Abra begins her psychic journey standing at her window and physically never leaves that position, but Rose makes contact with her via the glass door of a supermarket refrigerator. A quick sequence of shot/reverse shows subjective views of both Rose and Abra, looking at each other’s reflections from different locations. This is particularly striking, as the transparency of glass makes it both a barrier and a means of access. Again, the space is unstable, as not only is Abra able to project into Rose’s environment but Rose can reach into – and indeed violate – Abra’s space in return.
Subsequent treatments of space also highlight perversity. When Dan and Billy (Cliff Curtis) find the corpse of Bradley, the framing situates the boy’s body within the earth in such a way as to highlight the deep and unsettling wrongness of his death. Later, the True Knot believe they have cornered Abra at a picnic spot in the woods, only to be caught in a Western-style shootout with Dan and Billy, and once Crow Daddy (Zahn McClarnon) has captured Abra the space of his car becomes a weapon. This is an interesting paradox, as on the one hand a car is an enclosed and theoretically secure space – as demonstrated when the Knot kidnap Bradley, as well as the road trip conversations between Dan, Billy and Abra. However, the film gives an almost cheeky reminder that it is also inherently dangerous to travel in a machine at high speed, as Crow Daddy’s failure to wear his seatbelt allows Dan, via Abra, to kill him by a violent expulsion from the contained space of the car.
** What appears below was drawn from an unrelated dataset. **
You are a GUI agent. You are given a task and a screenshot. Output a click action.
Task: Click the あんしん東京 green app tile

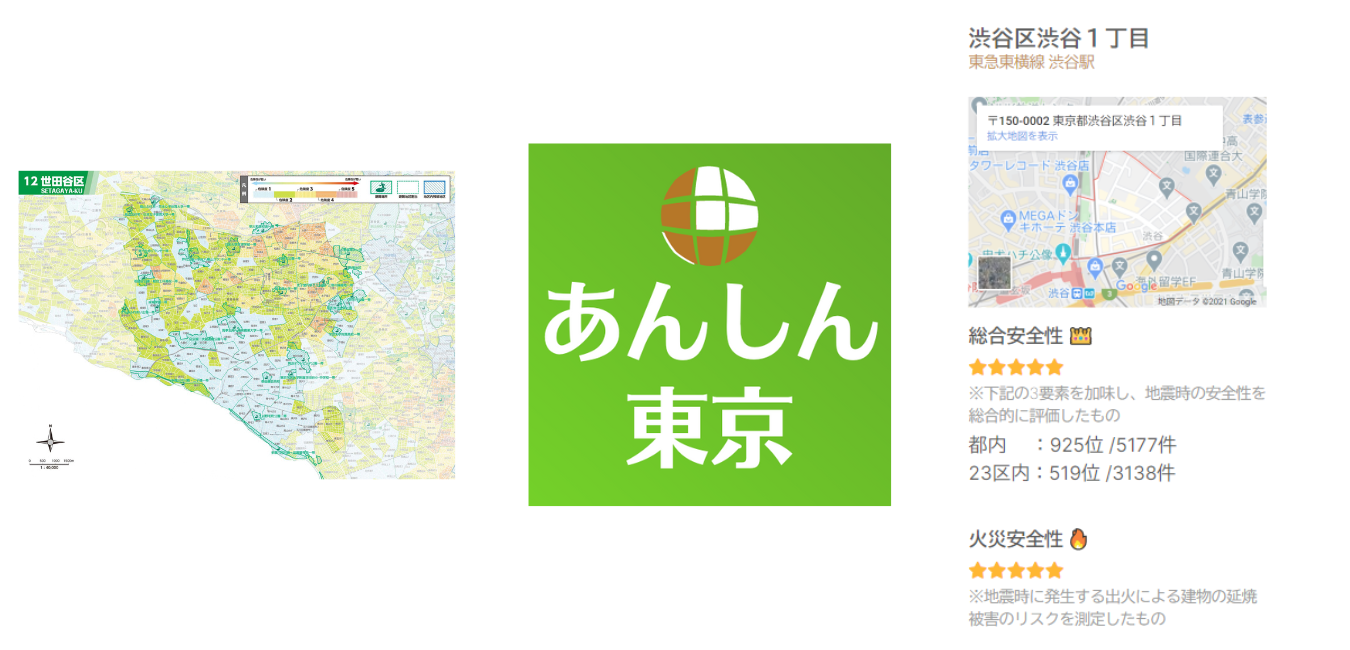point(709,325)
Most surprisingly of all the space of the Overlook Hotel itself – formerly a site of menace and trauma – now becomes Dan and Abra’s bastion against Rose’s final attack. Making judicious use of wide aerial overhead – particularly as Dan and Abra approach Colorado – these shots echo the opening images of The Shining, as Jack’s tiny car crawls through the vast mountain landscape. But once the camera enters the hotel itself, Flanagan opts for a more enclosed and claustrophobic visual approach, eschewing the wide angles of Kubrick which were so key to the menace of his film.
Similarly the previously terrifying maze becomes less a place to get lost and rather the location of a showdown, where Dan keeps his deepest traumas. It’s striking to compare the appearance of the maze in The Shining and Doctor Sleep, since in the former it’s arguably where Jack becomes most bestial, whilst in the latter it becomes Dan’s sanctum. Flanagan’s visuals here largely echo Kubrick’s in terms of lighting and angles, while the sudden cuts between Dan’s quivering boxes and his fight with Rose recall the intercuts from the original to the blood pouring from the elevator and the dismembered bodies of the Grady girls. As such Flanagan repurposes images, demonstrating that the unreliability of space – much like the shining/steam itself – is a tool dependent on the user.
This malleability of space – both for the characters and for the filmmaker – parallels Doctor Sleep’s treatment of trauma. King and Flanagan acknowledge Dan’s trauma as a result of his earlier experiences, providing their protagonist with a clear arc, but real-life survivors can perhaps take solace in the presentation of Dan as someone who is ultimately defined by neither his trauma nor addiction, but rather his ability to turn his experiences round in a manner of his own choosing. Key to this mastering of trauma is the control of space that is unreliable in The Shining, but pliable in Doctor Sleep.